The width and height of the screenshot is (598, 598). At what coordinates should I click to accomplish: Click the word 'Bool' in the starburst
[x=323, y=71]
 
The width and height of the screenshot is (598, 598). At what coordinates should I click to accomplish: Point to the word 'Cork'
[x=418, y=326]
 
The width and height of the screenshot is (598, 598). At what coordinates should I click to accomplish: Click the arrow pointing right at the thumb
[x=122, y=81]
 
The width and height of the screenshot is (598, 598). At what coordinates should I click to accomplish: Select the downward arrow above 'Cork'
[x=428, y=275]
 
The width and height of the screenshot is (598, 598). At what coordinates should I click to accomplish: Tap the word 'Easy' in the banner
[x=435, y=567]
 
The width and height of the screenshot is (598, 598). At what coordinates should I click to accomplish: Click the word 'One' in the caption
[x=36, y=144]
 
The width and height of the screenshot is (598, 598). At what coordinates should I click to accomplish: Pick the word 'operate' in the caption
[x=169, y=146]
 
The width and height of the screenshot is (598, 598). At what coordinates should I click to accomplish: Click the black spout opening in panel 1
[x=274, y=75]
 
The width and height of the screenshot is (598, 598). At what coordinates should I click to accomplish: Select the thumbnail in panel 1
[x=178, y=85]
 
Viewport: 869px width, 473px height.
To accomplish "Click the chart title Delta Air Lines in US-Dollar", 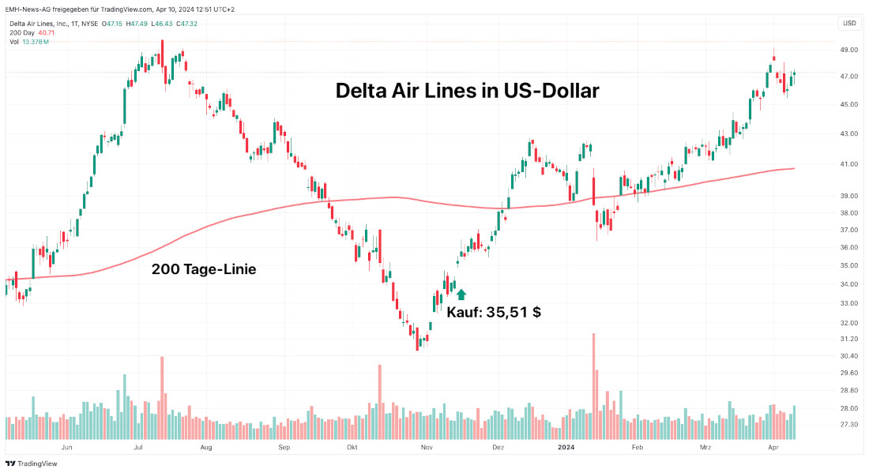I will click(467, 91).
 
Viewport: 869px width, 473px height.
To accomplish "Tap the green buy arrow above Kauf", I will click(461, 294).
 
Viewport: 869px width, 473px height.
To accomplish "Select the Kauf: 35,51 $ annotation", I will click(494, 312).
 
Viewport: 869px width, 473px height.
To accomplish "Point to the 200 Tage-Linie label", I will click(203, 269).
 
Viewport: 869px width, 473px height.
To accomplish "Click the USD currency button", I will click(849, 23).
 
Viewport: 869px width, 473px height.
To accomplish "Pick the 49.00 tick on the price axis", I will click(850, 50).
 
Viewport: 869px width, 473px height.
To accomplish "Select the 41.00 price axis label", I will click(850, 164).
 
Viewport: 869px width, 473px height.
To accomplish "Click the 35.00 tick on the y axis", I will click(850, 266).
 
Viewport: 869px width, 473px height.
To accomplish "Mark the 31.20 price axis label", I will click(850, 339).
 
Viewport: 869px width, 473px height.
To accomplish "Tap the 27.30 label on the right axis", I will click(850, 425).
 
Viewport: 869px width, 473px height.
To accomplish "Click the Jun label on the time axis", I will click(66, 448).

_ _ _

Copy out the records from the line containing "word 'operate' in the caption" through the line containing "[x=178, y=85]", leaving the requests unchanged and raising every coordinate in the answers by 55.

Result for this exercise
The width and height of the screenshot is (598, 598). At what coordinates should I click to accomplish: Pick the word 'operate' in the caption
[x=224, y=201]
 
The width and height of the screenshot is (598, 598). At what coordinates should I click to accomplish: Click the black spout opening in panel 1
[x=329, y=130]
 
The width and height of the screenshot is (598, 598). At what coordinates should I click to accomplish: Select the thumbnail in panel 1
[x=233, y=140]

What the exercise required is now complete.